Сёмка завертел головой, пытаясь увидеть своих обидчиков, стал вырываться, норовя ударить ножом, но его успокоили ударом дубинки по затылку, заломали кисть, заставив выронить нож. Два бугая втащили Сёмку в комнату за стойкой, забитую ящиками и бочками, и начали без суеты и шума месить крепкими кулаками. Наконец, в дверях показался Прохор Силантьевич и крикнул:
— Хорош!
Рубчика бросили на мешок картошки. Весь хмель с него слетел под ударами вышибал. Он теперь прижимал к животу дрожащие руки и постанывал, как собака на живодерне.
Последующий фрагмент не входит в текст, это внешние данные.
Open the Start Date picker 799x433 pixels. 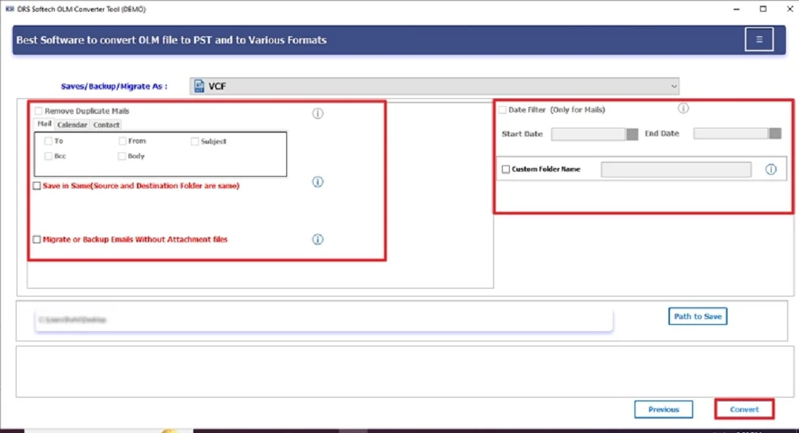point(632,134)
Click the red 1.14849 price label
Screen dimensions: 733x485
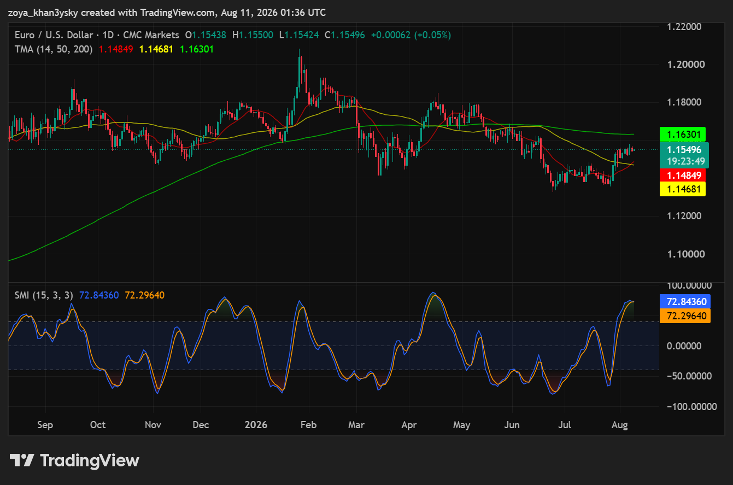tap(683, 175)
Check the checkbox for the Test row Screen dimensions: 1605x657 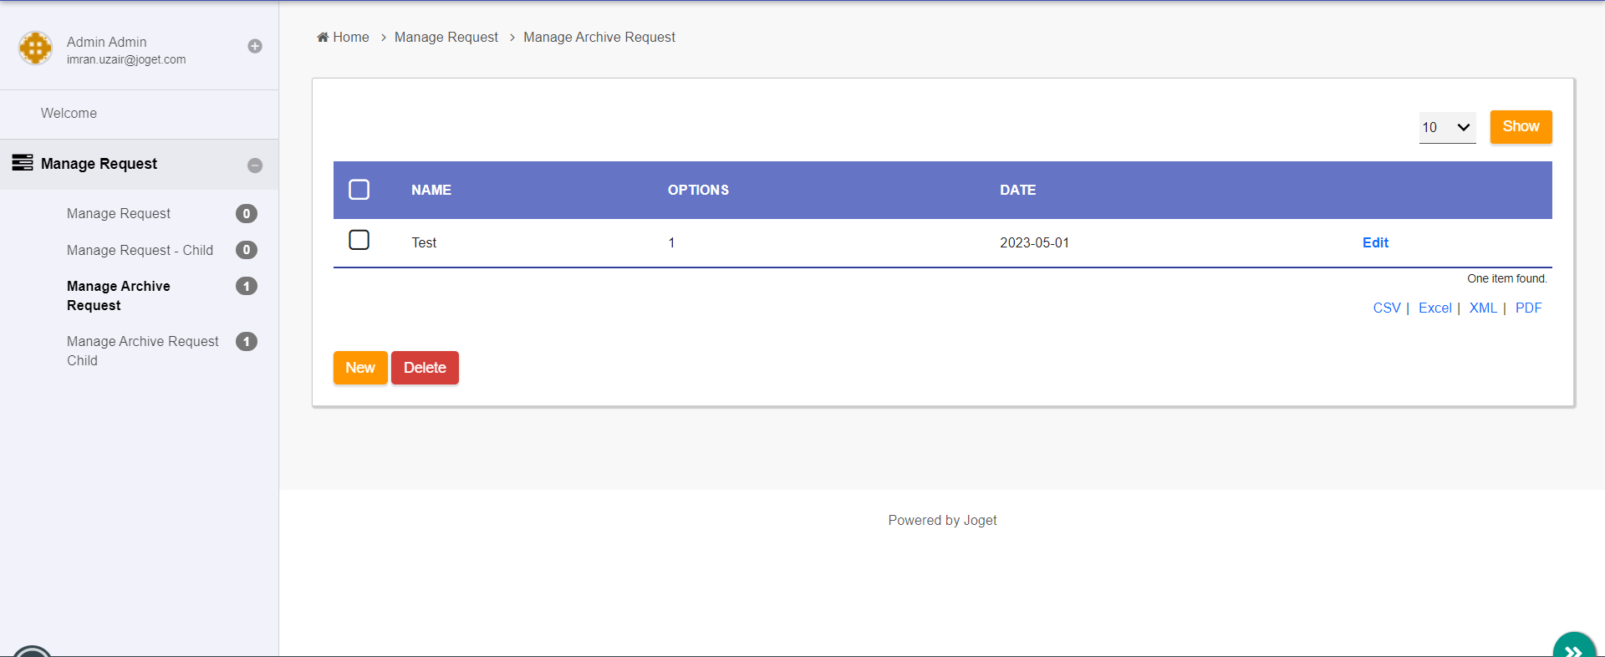click(359, 241)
— Шутить со мной удумал? — спокойно спросил Прохор. — Ну как тебе наука?
— Прости, дядя, — проскулил Сёмка. — Зачем бить-то?
— За одного битого двух небитых дают, — ответил бородач. — Давай, поднимайся, Маркел Антонович ждет. — Он схватил Сёмку за воротник и поставил на ноги. — Иди за мной.
— Ножик отдайте.
— Если Маркел Антонович тебя к себе возьмет, новый купишь. А если нет, то ножик тебе и не понадобится, — пообещал Прохор Силантьевич.
Сёмка поплелся за бородачом. Они вышли на площадь, прошли мимо лавок антикваров, обогнули Шереметьевскую больницу и подошли к боковой калитке. Прохор открыл ее и повел Рубчика мимо больничного флигеля на задний двор, к небольшому домику. Там, тщательно вытерев сапоги о тряпку, он постучал в дверь, открыл ее и пропустил Сёмку вперед себя.
— Иди, давай!
Рубчик прошел через темные сени, в которых было жарко натоплено, и попал в светлую комнату со столом и застеленной кроватью. На дальней стене висело просто зеркало без оправы, державшееся на загнутых гвоздях. Над ним тикали ходики. За столом сидел полный мужчина с пышными усами и седыми коротко стриженными волосами, одетый в рубаху и жилет.
— Заходи, — произнес он. — Садись. Разговор есть к тебе.